Scan the records below for the string "computer" and return every line where it appears.
(STUDY MATERIAL Opens)
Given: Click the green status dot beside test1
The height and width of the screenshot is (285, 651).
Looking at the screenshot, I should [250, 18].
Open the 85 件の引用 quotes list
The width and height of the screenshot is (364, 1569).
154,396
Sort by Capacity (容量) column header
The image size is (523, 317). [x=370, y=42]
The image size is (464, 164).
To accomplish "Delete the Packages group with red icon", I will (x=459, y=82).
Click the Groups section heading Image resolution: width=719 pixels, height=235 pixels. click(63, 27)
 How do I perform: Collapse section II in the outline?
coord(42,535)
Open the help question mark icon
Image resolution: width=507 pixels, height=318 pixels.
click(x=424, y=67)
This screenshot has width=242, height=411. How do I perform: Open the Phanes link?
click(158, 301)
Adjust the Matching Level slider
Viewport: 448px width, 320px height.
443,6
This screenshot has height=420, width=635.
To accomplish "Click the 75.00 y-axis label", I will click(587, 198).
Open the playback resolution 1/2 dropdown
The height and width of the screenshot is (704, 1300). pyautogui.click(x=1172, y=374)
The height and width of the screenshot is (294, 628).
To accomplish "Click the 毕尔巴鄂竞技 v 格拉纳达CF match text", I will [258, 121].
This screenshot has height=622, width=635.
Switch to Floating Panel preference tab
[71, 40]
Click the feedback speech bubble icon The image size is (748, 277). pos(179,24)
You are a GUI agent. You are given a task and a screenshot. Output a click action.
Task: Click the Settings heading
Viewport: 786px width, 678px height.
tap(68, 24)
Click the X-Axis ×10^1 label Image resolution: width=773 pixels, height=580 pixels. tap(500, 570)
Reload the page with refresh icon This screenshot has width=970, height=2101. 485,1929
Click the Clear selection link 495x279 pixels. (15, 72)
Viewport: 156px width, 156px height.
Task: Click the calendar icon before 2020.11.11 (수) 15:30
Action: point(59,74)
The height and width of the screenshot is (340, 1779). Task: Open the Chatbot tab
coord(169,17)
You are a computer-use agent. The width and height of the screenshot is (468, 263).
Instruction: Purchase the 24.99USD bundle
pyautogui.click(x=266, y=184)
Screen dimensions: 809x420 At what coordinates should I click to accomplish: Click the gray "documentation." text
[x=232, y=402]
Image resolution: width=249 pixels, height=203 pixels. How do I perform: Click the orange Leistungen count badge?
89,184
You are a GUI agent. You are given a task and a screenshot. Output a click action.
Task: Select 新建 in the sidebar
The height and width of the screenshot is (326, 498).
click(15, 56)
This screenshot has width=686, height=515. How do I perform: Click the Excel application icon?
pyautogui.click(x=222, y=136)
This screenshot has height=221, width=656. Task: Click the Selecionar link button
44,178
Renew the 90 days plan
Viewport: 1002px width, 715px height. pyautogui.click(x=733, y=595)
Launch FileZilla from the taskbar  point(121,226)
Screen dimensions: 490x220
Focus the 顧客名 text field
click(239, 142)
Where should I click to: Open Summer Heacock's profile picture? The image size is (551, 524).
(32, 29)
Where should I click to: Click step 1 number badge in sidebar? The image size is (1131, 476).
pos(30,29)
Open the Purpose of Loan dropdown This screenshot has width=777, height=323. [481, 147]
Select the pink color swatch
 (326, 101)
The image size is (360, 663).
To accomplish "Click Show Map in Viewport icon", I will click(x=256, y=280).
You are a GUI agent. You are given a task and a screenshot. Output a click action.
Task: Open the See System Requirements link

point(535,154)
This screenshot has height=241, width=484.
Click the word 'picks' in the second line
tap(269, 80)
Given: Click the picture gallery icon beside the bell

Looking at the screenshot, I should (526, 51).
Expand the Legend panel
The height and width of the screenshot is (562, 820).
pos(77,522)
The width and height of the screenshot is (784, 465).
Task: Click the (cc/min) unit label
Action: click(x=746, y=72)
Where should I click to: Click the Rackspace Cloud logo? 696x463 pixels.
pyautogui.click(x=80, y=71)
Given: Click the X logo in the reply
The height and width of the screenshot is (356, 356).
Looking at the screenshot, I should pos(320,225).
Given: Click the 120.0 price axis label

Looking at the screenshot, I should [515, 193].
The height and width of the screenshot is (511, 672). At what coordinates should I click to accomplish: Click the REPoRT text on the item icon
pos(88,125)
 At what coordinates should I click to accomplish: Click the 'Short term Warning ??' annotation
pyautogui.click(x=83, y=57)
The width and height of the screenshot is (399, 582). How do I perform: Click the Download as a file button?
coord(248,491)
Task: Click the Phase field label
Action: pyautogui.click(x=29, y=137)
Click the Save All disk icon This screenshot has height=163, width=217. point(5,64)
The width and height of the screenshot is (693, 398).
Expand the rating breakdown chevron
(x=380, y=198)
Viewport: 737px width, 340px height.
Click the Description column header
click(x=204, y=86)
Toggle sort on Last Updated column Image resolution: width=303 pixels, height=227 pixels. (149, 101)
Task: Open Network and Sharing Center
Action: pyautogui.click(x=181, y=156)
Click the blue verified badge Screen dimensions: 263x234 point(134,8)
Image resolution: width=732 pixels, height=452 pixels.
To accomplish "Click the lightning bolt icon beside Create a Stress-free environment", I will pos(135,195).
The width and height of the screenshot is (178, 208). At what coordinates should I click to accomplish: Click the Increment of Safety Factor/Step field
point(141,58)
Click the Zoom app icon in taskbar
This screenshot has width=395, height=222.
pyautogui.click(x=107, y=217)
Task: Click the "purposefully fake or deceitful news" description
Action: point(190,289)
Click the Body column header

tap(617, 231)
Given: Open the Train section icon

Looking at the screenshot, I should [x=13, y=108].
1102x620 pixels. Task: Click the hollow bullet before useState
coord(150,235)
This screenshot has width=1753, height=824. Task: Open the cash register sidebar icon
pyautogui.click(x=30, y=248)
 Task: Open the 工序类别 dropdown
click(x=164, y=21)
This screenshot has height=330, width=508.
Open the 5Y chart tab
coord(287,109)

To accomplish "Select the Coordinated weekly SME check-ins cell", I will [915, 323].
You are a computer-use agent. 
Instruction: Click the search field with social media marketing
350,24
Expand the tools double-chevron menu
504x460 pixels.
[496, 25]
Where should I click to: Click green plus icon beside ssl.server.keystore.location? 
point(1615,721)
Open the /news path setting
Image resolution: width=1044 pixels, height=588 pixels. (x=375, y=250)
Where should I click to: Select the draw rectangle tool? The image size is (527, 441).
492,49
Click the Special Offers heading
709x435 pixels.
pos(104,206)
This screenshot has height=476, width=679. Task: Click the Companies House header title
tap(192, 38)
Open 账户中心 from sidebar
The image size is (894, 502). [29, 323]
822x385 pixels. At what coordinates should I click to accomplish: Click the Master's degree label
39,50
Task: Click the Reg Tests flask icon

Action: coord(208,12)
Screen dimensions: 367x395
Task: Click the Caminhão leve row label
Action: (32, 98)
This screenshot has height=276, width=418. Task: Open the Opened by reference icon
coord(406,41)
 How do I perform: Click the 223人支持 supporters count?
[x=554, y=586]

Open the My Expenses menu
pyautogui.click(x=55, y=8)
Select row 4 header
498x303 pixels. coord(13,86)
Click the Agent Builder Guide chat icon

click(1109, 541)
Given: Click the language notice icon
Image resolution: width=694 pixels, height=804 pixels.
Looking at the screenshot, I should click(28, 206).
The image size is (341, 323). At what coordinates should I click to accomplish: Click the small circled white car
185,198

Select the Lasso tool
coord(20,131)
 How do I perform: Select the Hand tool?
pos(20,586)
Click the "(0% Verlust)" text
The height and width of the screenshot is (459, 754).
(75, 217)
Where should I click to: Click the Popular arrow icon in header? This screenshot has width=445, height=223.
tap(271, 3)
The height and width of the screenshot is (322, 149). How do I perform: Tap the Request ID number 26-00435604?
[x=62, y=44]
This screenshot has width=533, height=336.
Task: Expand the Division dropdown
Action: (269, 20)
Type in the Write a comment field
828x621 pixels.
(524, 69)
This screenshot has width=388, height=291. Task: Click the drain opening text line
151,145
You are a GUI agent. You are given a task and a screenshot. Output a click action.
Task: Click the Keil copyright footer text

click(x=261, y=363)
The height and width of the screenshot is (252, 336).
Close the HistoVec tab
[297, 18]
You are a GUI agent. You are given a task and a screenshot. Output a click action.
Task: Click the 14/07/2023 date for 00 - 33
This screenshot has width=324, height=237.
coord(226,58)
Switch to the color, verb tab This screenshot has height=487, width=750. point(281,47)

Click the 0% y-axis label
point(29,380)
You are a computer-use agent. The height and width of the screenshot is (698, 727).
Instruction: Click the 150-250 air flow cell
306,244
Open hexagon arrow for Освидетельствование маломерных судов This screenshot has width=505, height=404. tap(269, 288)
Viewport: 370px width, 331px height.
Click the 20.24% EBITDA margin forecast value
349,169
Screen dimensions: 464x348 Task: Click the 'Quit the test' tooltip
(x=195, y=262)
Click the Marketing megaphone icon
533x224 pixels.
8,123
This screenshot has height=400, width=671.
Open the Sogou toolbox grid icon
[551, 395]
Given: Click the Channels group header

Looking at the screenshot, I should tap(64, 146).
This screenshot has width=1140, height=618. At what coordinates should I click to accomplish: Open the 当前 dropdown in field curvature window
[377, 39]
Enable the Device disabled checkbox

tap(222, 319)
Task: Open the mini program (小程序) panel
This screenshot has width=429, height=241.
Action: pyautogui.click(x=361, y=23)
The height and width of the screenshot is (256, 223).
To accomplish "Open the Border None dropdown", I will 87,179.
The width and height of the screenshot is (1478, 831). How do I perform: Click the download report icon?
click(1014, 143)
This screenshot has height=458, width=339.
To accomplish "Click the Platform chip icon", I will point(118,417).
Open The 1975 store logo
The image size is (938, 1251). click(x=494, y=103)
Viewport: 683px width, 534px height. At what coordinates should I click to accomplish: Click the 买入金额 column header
(STUDY MATERIAL Closes)
» **WRITTEN SOLUTION**:
You are a computer-use agent. The width and height of the screenshot is (468, 263).
You are a computer-use agent. 
You are a computer-use agent. The height and width of the screenshot is (698, 727).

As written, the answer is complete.